## WORK INSTRUCTIONS
Reproduce each line below without any alteration.

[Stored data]
━━━━
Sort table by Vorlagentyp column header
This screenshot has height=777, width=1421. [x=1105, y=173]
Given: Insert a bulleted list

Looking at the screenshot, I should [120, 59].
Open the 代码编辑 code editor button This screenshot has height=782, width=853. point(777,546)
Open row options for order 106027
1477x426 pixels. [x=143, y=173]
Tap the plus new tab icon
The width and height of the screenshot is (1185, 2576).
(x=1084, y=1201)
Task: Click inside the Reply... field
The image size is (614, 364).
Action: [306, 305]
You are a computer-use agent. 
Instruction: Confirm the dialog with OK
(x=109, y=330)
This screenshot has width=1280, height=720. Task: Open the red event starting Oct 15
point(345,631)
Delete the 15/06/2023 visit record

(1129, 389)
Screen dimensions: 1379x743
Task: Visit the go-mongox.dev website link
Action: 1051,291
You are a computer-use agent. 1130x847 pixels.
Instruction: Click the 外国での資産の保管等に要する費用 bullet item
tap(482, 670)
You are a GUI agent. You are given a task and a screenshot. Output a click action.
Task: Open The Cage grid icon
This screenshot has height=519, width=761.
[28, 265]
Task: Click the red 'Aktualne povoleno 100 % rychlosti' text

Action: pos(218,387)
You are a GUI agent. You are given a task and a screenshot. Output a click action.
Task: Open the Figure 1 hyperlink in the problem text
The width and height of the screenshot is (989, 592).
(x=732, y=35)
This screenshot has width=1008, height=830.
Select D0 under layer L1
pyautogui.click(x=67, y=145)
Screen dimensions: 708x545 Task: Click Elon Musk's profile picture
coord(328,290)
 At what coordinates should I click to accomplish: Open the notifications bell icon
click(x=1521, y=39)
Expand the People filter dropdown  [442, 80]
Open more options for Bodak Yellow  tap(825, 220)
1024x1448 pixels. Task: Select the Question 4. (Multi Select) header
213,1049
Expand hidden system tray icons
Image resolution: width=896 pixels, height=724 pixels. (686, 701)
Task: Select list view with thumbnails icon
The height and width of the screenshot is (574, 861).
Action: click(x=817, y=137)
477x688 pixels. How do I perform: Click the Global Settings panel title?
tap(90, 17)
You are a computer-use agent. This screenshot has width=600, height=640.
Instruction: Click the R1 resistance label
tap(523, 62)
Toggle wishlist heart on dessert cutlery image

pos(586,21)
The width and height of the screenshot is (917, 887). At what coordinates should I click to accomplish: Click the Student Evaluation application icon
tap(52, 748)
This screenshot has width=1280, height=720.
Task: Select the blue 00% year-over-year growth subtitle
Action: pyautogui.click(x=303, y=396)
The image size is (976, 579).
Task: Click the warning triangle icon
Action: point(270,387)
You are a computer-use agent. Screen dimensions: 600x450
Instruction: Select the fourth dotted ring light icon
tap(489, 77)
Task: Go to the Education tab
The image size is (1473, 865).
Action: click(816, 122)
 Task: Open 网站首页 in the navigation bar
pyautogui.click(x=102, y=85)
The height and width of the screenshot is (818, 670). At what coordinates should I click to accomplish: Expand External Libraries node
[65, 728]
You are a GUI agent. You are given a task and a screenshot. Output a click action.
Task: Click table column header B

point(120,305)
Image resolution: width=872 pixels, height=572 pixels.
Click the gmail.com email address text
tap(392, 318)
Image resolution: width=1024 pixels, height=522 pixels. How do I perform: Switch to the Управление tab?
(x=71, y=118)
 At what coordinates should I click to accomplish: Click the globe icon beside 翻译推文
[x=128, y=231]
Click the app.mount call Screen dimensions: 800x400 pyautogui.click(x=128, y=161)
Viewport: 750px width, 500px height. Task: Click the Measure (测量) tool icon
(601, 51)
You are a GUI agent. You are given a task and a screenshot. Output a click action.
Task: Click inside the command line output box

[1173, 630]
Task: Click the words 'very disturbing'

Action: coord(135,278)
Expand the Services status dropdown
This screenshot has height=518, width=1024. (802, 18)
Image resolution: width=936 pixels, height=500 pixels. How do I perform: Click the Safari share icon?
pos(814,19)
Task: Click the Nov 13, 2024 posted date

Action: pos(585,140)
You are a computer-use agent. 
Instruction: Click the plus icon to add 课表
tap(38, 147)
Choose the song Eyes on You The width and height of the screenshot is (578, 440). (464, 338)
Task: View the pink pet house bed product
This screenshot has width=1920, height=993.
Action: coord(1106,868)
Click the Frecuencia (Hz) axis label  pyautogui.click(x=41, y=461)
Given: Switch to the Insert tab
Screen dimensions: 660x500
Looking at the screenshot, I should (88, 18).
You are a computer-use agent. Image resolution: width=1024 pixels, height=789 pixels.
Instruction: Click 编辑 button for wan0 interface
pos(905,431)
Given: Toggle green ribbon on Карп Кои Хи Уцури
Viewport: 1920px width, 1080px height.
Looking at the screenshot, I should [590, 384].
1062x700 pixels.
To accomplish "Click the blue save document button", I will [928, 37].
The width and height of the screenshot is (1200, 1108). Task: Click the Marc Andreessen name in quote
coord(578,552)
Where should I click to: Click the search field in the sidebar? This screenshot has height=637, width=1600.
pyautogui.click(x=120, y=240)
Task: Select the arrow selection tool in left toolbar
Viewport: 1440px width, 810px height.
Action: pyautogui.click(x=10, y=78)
━━━━
## SOLUTION
Sort table by Vorlagentyp column header
This screenshot has height=777, width=1421. [x=1105, y=173]
Given: Insert a bulleted list

Looking at the screenshot, I should [120, 59].
Open the 代码编辑 code editor button This screenshot has height=782, width=853. point(777,546)
Open row options for order 106027
1477x426 pixels. [x=143, y=173]
Tap the plus new tab icon
The width and height of the screenshot is (1185, 2576).
(x=1084, y=1201)
Task: Click inside the Reply... field
The image size is (614, 364).
Action: [306, 305]
You are a computer-use agent. 
Instruction: Confirm the dialog with OK
(x=109, y=330)
This screenshot has width=1280, height=720. Task: Open the red event starting Oct 15
point(345,631)
Delete the 15/06/2023 visit record

(1129, 389)
Screen dimensions: 1379x743
Task: Visit the go-mongox.dev website link
Action: 1051,291
You are a computer-use agent. 1130x847 pixels.
Instruction: Click the 外国での資産の保管等に要する費用 bullet item
tap(482, 670)
You are a GUI agent. You are given a task and a screenshot. Output a click action.
Task: Open The Cage grid icon
This screenshot has height=519, width=761.
[28, 265]
Task: Click the red 'Aktualne povoleno 100 % rychlosti' text

Action: pos(218,387)
You are a GUI agent. You are given a task and a screenshot. Output a click action.
Task: Open the Figure 1 hyperlink in the problem text
The width and height of the screenshot is (989, 592).
(x=732, y=35)
This screenshot has width=1008, height=830.
Select D0 under layer L1
pyautogui.click(x=67, y=145)
Screen dimensions: 708x545 Task: Click Elon Musk's profile picture
coord(328,290)
 At what coordinates should I click to accomplish: Open the notifications bell icon
click(x=1521, y=39)
Expand the People filter dropdown  [442, 80]
Open more options for Bodak Yellow  tap(825, 220)
1024x1448 pixels. Task: Select the Question 4. (Multi Select) header
213,1049
Expand hidden system tray icons
Image resolution: width=896 pixels, height=724 pixels. (686, 701)
Task: Select list view with thumbnails icon
The height and width of the screenshot is (574, 861).
Action: click(x=817, y=137)
477x688 pixels. How do I perform: Click the Global Settings panel title?
tap(90, 17)
You are a computer-use agent. This screenshot has width=600, height=640.
Instruction: Click the R1 resistance label
tap(523, 62)
Toggle wishlist heart on dessert cutlery image

pos(586,21)
The width and height of the screenshot is (917, 887). At what coordinates should I click to accomplish: Click the Student Evaluation application icon
tap(52, 748)
This screenshot has width=1280, height=720.
Task: Select the blue 00% year-over-year growth subtitle
Action: pyautogui.click(x=303, y=396)
The image size is (976, 579).
Task: Click the warning triangle icon
Action: point(270,387)
You are a computer-use agent. Screen dimensions: 600x450
Instruction: Select the fourth dotted ring light icon
tap(489, 77)
Task: Go to the Education tab
The image size is (1473, 865).
Action: click(816, 122)
 Task: Open 网站首页 in the navigation bar
pyautogui.click(x=102, y=85)
The height and width of the screenshot is (818, 670). At what coordinates should I click to accomplish: Expand External Libraries node
[65, 728]
You are a GUI agent. You are given a task and a screenshot. Output a click action.
Task: Click table column header B

point(120,305)
Image resolution: width=872 pixels, height=572 pixels.
Click the gmail.com email address text
tap(392, 318)
Image resolution: width=1024 pixels, height=522 pixels. How do I perform: Switch to the Управление tab?
(x=71, y=118)
 At what coordinates should I click to accomplish: Click the globe icon beside 翻译推文
[x=128, y=231]
Click the app.mount call Screen dimensions: 800x400 pyautogui.click(x=128, y=161)
Viewport: 750px width, 500px height. Task: Click the Measure (测量) tool icon
(601, 51)
You are a GUI agent. You are given a task and a screenshot. Output a click action.
Task: Click inside the command line output box

[1173, 630]
Task: Click the words 'very disturbing'

Action: coord(135,278)
Expand the Services status dropdown
This screenshot has height=518, width=1024. (802, 18)
Image resolution: width=936 pixels, height=500 pixels. How do I perform: Click the Safari share icon?
pos(814,19)
Task: Click the Nov 13, 2024 posted date

Action: pos(585,140)
You are a computer-use agent. 
Instruction: Click the plus icon to add 课表
tap(38, 147)
Choose the song Eyes on You The width and height of the screenshot is (578, 440). (464, 338)
Task: View the pink pet house bed product
This screenshot has width=1920, height=993.
Action: coord(1106,868)
Click the Frecuencia (Hz) axis label  pyautogui.click(x=41, y=461)
Given: Switch to the Insert tab
Screen dimensions: 660x500
Looking at the screenshot, I should (88, 18).
You are a computer-use agent. Image resolution: width=1024 pixels, height=789 pixels.
Instruction: Click 编辑 button for wan0 interface
pos(905,431)
Given: Toggle green ribbon on Карп Кои Хи Уцури
Viewport: 1920px width, 1080px height.
Looking at the screenshot, I should [590, 384].
1062x700 pixels.
To accomplish "Click the blue save document button", I will [928, 37].
The width and height of the screenshot is (1200, 1108). Task: Click the Marc Andreessen name in quote
coord(578,552)
Where should I click to: Click the search field in the sidebar? This screenshot has height=637, width=1600.
pyautogui.click(x=120, y=240)
Task: Select the arrow selection tool in left toolbar
Viewport: 1440px width, 810px height.
Action: pyautogui.click(x=10, y=78)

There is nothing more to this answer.